En 1536, maître Clément s’était vu rappeler de son exil par François Ier, et, de retour à Paris, avait reçu de ce prince le plus aimable accueil. Dolet s’empressa d’en féliciter son ami, par la pièce de vers que l’on va lire:
«Assez longtemps la cruelle Fortune t’a fait servir de jouet à ses caprices: espère et prends courage. Le ciel n’est pas toujours assombri par les nuées, et l’on y voit reparaître enfin la lumière des beaux jours. Sur la mer profonde, ne pèse pas à jamais l’horrible nuit des tempêtes. Toi non plus, tu ne seras pas continuellement en proie aux morsures de l’envie, et condamné à ramper dans une longue indigence. Il te relèvera, pauvre opprimé, cet homme en qui nous voyons la bonté, la clémence même, le roi de France! Espère, te dis-je, espère. Il sait, d’une main riche en largesses, faire pleuvoir sur le mérite les biens et les honneurs. Avec un tel prince, peux-tu rien espérer, rien désirer en vain?»

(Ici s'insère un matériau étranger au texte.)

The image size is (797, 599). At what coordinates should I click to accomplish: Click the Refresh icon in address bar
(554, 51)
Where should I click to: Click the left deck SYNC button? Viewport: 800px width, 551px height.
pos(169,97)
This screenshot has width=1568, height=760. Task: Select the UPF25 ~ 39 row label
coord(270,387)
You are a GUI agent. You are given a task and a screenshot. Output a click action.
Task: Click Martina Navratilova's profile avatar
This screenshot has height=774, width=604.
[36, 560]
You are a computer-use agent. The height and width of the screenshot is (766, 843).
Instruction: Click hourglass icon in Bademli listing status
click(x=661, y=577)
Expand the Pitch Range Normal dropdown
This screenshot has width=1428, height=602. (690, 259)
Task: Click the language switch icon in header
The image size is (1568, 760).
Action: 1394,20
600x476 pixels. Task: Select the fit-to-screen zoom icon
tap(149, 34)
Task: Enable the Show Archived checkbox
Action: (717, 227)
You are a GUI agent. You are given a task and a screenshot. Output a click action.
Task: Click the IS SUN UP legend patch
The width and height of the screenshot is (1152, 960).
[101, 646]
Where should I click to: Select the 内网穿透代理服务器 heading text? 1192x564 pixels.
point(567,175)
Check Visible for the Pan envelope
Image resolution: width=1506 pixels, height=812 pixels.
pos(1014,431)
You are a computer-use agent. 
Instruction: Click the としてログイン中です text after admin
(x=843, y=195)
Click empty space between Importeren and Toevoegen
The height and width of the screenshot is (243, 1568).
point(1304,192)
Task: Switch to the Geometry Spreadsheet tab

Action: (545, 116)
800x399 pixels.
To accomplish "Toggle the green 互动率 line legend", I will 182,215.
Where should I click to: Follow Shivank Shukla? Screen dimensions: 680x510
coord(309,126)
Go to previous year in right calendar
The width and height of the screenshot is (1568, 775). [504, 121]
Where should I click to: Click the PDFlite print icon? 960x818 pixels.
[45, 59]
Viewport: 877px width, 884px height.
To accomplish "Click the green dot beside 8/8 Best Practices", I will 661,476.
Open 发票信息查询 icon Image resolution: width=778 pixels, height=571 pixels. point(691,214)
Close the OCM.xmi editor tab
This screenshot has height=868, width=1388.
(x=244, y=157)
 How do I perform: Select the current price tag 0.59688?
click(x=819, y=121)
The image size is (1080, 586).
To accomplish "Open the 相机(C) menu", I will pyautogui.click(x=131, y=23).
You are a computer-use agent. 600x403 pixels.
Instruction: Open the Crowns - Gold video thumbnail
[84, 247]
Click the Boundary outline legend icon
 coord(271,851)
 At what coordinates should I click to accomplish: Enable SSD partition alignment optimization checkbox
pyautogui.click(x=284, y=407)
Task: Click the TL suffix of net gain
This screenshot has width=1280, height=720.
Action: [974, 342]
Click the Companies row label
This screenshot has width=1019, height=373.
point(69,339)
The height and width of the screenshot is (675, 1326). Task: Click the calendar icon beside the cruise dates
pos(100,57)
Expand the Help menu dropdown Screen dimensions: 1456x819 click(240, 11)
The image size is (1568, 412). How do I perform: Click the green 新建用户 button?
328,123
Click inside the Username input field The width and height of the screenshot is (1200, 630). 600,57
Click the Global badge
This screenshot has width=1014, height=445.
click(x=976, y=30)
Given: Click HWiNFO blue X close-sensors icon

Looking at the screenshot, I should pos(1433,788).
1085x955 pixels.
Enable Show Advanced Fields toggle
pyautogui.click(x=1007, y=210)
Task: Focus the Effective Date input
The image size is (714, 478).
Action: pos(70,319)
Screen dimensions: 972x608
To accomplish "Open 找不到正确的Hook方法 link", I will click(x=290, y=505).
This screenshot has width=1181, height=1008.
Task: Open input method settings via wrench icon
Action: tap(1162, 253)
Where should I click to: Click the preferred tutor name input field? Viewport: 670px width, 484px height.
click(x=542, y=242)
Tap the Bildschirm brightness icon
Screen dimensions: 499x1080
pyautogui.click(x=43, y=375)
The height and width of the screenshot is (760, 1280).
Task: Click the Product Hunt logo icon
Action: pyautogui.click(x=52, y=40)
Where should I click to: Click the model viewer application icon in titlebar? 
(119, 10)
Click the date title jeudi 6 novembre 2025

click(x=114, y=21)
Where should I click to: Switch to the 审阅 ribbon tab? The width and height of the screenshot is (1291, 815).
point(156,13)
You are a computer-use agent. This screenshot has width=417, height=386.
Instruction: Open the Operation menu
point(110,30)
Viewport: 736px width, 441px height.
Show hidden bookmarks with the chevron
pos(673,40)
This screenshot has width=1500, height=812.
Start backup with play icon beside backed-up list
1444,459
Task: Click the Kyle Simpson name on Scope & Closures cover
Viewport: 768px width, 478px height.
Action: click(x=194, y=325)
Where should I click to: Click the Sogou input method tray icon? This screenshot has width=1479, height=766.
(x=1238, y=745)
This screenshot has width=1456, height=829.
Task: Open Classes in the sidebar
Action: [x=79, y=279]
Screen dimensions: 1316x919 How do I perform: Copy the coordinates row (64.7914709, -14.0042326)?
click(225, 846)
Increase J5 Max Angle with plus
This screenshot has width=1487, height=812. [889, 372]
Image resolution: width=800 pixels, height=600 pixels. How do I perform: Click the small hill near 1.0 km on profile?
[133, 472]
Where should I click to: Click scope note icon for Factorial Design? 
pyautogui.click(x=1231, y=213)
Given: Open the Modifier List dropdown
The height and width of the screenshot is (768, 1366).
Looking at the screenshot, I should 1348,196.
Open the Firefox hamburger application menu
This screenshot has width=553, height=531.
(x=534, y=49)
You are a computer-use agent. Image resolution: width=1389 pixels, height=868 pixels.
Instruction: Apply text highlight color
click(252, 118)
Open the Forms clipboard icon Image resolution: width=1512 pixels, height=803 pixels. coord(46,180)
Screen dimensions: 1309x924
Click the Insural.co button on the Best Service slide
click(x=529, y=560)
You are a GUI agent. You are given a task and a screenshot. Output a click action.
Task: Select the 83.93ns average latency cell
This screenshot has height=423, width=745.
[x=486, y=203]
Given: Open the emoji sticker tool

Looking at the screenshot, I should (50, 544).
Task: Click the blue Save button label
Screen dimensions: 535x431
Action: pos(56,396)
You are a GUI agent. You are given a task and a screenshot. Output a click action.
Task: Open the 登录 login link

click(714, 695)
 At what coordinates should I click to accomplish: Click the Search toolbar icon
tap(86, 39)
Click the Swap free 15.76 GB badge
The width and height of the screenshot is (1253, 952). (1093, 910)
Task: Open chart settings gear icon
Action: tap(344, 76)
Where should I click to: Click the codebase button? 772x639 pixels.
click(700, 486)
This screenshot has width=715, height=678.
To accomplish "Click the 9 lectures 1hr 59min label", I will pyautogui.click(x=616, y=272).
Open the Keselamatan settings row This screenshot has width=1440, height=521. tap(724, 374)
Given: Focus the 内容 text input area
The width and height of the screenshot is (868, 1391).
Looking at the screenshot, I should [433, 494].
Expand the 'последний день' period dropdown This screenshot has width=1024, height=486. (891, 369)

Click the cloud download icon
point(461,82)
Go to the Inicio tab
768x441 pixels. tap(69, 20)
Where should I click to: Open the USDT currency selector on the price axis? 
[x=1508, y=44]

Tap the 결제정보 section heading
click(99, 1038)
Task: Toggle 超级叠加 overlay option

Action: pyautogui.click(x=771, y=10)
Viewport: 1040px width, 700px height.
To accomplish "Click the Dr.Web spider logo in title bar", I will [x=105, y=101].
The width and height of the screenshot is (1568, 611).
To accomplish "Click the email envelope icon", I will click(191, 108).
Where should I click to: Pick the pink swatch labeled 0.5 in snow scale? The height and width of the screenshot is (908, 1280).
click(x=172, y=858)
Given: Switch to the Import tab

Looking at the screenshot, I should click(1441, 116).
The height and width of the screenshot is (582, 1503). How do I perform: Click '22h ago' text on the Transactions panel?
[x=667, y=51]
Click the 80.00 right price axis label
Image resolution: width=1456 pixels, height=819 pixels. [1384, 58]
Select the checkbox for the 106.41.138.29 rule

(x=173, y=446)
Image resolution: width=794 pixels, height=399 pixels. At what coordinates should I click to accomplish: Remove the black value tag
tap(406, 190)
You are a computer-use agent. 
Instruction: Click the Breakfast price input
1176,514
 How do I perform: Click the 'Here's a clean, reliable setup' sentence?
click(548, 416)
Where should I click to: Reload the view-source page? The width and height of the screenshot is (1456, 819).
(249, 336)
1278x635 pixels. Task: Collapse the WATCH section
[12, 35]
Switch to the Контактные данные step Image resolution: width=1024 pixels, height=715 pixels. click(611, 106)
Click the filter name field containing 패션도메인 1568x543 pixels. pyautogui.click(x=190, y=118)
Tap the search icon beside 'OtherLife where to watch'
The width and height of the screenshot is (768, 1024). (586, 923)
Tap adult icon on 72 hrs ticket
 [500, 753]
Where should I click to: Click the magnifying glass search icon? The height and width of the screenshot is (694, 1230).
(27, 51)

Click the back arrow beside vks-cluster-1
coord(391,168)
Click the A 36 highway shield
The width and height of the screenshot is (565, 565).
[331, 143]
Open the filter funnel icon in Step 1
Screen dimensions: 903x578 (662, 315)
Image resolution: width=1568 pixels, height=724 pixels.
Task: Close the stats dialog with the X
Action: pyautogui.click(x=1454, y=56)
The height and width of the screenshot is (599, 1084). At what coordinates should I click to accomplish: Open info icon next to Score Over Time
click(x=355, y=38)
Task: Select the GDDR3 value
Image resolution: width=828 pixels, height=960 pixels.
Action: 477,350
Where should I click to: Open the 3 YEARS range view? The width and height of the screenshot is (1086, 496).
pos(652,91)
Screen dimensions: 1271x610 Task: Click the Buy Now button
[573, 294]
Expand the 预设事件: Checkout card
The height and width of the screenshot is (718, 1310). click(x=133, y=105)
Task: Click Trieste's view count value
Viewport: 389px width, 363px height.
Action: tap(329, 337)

Deux ans plus tard, c’est-à-dire en 1538, Marot chargea le savant typographe, à peine installé, de faire paraître une édition exacte et complète de ses œuvres. A cette occasion, il lui écrivit une espèce de lettre-préface où il l’appelle son cher amy Dolet. Cette lettre se retrouve dans les éditions de 1542 et 1543, in-8o, sorties également des presses de notre Estienne. Je vais en extraire les passages les plus intéressants:
«Clement Marot à Estienne Dolet, salut.
«Le tort que m’ont faict ceulx qui par cy-devant ont imprimé mes œuvres, est si grand et si outrageulx, cher amy Dolet, qu’il a touché mon honneur et mis en danger ma personne: car par avare convoytise de vendre plus cher et plus tost ce qui se vendoit assez, ont adjousté à ycelles miennes œuvres plusieurs aultres qui ne me sont rien; dont les unes sont froidement et de maulvaise grâce composées, mectant sur moy l’ignorance d’aultruy, et les aultres toutes pleines de scandale et sedition... Ce que je n’ay peu sçavoir et souffrir tout ensemble. Si ay-je jecté hors de mon livre, non-seulement les maulvaises, mais les bonnes choses qui ne sont à moy ne de moy, me contentant de celles que nostre muse nous produict... Et après avoir reveu le vieil et le nouveau, changé l’ordre du livre en mieulx, et corrigé mille sortes de faultes infinies procedantes de l’imprimerie, j’ay conclud t’envoïer le tout, affin que soubz le bel et ample privileige qui, pour ta vertu meritoyre, t’a esté octroyé du roy, tu le fasses (en faveur de nostre amytié) r’imprimer, non-seulement ainsy correct que je le t’envoie, mais encores mieulx: qui te sera facile, si tu y veulx mettre la diligence esgalle à ton sçavoir...»
Il donne ensuite cet avis aux lecteurs debonnaires:
«De tous les livres qui, par cy-devant, ont esté imprimés soubz mon nom, j’advoue ceux-ci pour les meilleurs, plus amples et mieulx ordonnés; et desadvoue les aultres comme bastards ou comme enfantz gastés. Escript à Lyon, ce dernier jour de juillet, l’an mil cinq centz trente et huict.»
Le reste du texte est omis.